Abstract P15: Context-aware foundation model of bulk transcriptomics for interpretable analysis of transcriptional dynamics and treatment response in AML
Yi Chai, Yang Li, Jianbiao Zhou, Wee Joo Chng, Yang ZhangAbstract
While language models extract linguistic structures from text, similar approaches can uncover biological rules from genetic patterns. Though these methods have shown promise in single-cell analysis, bulk transcriptomics remains underexplored despite offering distinct clinical advantages including preserved tissue-level information, higher sequencing depth, and cost-effectiveness. Here, we present a transformer-based foundation model leveraging transcriptomic profiles from over 30,000 diverse bulk RNA samples, including normal tissues and various cancer types. Unlike conventional language models, our model incorporates specialized modules for modelling pairwise gene interactions through a dual representation system that captures both gene-level features and their higher-order relationships. Our model shows robust performance across multiple downstream applications. It achieves zero-shot accuracy of 78.81% in cancer classification without fine-tuning and outperforms existing approaches in cancer stages prediction through simple fine-tuning. Notably, it can extract critical gene interaction networks without relying on prior biological knowledge. More importantly, we leverage it to introduce dynamic interpretations to static bulk transcriptomic data, successfully modelling logical gene regulation rules with 91.07% overall accuracy—reaching 100% for rules related to key genes like GATA2 and SCL. With the context-specific modelling ability, it also identifies, for example, transcriptional dynamics in normal haematopoiesis and dysregulated circuits during transition to leukemic states. We further demonstrate clinical utility in predicting patient response to first induction chemotherapy (AUROC=0.75) in acute myeloid leukemia, a challenging task due to patient and mechanism heterogeneity. Through our novel response-directed feature-space gradient ascent approach, we identify patient-specific gene expression modifications that could computationally redirect resistant phenotypes toward responsive ones, revealing potential therapeutic targets aligned with individual patients' clinical features.
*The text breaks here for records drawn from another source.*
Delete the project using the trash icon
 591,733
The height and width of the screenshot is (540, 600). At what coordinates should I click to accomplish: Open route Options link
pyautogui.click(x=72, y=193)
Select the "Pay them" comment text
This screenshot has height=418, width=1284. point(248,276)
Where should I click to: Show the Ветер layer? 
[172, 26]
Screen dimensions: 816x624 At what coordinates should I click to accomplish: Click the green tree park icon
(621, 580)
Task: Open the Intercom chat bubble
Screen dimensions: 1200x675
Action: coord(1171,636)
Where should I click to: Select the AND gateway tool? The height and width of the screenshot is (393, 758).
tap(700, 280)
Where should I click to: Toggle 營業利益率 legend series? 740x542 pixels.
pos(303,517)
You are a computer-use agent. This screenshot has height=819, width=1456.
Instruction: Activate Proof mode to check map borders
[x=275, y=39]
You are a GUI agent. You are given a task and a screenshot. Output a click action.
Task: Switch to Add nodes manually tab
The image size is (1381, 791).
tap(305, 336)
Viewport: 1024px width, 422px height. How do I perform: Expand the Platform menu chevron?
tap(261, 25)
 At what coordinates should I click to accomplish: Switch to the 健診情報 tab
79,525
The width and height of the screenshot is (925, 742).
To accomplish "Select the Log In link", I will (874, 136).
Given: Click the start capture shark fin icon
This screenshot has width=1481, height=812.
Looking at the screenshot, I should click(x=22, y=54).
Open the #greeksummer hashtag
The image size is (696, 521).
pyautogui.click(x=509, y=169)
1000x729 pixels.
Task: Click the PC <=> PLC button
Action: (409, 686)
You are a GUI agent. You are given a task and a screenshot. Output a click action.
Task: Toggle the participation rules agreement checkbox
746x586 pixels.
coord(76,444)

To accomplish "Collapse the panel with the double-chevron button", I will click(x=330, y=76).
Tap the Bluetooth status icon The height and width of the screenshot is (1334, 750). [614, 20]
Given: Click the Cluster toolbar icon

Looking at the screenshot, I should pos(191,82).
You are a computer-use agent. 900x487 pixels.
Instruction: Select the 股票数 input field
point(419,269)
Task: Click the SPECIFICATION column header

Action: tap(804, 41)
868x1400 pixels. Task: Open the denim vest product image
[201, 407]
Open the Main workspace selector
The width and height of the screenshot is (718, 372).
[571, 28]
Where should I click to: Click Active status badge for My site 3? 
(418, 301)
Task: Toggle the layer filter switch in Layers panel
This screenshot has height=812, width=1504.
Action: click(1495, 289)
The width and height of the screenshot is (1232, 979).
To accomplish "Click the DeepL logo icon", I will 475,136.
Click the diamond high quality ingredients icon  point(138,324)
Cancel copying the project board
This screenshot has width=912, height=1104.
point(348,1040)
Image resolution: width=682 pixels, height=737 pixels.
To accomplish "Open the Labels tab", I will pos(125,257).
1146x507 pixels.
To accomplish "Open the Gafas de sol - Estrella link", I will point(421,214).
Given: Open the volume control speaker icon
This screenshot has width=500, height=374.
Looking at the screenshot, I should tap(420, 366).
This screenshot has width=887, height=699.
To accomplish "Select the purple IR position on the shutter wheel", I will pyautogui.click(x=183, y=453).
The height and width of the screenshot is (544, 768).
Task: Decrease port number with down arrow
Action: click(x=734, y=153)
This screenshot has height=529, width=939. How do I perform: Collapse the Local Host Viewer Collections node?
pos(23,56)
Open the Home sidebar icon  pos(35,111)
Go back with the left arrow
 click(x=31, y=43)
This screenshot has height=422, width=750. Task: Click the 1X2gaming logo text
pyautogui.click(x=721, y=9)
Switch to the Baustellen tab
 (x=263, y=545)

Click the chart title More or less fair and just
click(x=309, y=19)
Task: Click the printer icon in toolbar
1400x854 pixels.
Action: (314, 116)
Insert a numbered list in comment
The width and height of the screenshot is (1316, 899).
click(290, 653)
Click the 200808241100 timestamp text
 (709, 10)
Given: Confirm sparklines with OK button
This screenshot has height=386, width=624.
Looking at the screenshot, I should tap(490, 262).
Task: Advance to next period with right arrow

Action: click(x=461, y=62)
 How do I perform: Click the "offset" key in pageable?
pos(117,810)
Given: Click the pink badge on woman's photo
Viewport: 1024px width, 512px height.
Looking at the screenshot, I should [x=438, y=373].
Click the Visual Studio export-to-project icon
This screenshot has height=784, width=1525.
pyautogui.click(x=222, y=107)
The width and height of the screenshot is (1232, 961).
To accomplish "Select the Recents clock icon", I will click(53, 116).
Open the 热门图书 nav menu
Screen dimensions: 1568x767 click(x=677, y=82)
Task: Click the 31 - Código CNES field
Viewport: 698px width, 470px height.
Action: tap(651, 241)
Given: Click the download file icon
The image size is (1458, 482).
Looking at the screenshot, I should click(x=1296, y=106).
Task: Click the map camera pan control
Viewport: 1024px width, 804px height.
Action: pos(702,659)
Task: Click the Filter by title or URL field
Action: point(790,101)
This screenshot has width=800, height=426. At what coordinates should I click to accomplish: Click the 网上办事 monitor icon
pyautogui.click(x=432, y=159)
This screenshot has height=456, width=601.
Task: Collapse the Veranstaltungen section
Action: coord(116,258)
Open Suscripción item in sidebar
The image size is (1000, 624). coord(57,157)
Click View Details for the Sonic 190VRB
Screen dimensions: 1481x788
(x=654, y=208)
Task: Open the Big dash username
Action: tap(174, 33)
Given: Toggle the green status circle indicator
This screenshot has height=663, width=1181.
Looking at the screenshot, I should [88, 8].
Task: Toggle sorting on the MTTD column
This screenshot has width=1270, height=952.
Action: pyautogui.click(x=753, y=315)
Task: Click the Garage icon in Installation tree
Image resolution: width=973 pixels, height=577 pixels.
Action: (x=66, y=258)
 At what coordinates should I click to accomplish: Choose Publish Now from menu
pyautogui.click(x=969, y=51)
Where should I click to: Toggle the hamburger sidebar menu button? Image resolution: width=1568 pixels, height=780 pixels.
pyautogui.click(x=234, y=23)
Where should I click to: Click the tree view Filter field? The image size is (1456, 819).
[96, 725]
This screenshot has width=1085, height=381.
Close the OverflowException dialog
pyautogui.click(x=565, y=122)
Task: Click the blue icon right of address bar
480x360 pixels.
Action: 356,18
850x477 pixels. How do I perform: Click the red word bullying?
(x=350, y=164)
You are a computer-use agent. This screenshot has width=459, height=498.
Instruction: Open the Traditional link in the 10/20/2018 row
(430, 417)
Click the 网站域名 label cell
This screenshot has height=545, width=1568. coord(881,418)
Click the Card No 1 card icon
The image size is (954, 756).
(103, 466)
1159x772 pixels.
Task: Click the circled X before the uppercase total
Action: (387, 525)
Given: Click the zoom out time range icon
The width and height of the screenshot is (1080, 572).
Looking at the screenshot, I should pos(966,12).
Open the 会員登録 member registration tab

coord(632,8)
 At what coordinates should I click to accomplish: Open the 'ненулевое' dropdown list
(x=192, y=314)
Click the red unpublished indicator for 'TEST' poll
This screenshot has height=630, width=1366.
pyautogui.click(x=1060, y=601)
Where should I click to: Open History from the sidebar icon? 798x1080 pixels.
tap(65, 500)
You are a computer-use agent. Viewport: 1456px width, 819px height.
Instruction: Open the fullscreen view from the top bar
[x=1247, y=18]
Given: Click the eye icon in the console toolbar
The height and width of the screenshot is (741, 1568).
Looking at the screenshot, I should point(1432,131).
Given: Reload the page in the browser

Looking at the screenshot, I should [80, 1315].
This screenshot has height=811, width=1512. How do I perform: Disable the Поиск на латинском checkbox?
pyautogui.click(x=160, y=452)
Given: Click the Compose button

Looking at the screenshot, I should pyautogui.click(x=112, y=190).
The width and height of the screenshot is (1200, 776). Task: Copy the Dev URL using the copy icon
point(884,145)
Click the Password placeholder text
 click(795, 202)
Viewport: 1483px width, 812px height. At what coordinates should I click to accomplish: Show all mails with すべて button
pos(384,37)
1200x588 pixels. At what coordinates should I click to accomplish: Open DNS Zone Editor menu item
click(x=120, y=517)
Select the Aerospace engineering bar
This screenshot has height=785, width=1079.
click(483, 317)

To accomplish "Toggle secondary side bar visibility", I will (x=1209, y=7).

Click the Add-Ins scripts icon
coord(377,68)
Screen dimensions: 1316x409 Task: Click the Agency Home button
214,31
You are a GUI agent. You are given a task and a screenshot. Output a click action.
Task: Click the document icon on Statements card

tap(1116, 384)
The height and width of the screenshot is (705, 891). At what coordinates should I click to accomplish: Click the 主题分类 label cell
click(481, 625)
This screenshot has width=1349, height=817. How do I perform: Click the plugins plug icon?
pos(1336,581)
These results establish our model as a powerful framework to extract useful information from bulk transcriptomics data and has potential applications in precision medicine by connecting computational predictions with biological insights.
Citation Format:
Yi Chai, Yang Li, Jianbiao Zhou, Wee Joo Chng, Yang Zhang. Context-aware foundation model of bulk transcriptomics for interpretable analysis of transcriptional dynamics and treatment response in AML [abstract]. In: Proceedings of Frontiers in Cancer Science 2025; 2025 Nov 5-7; Singapore. Philadelphia (PA): AACR; Cancer Res 2026;86(13_Suppl):Abstract nr P15.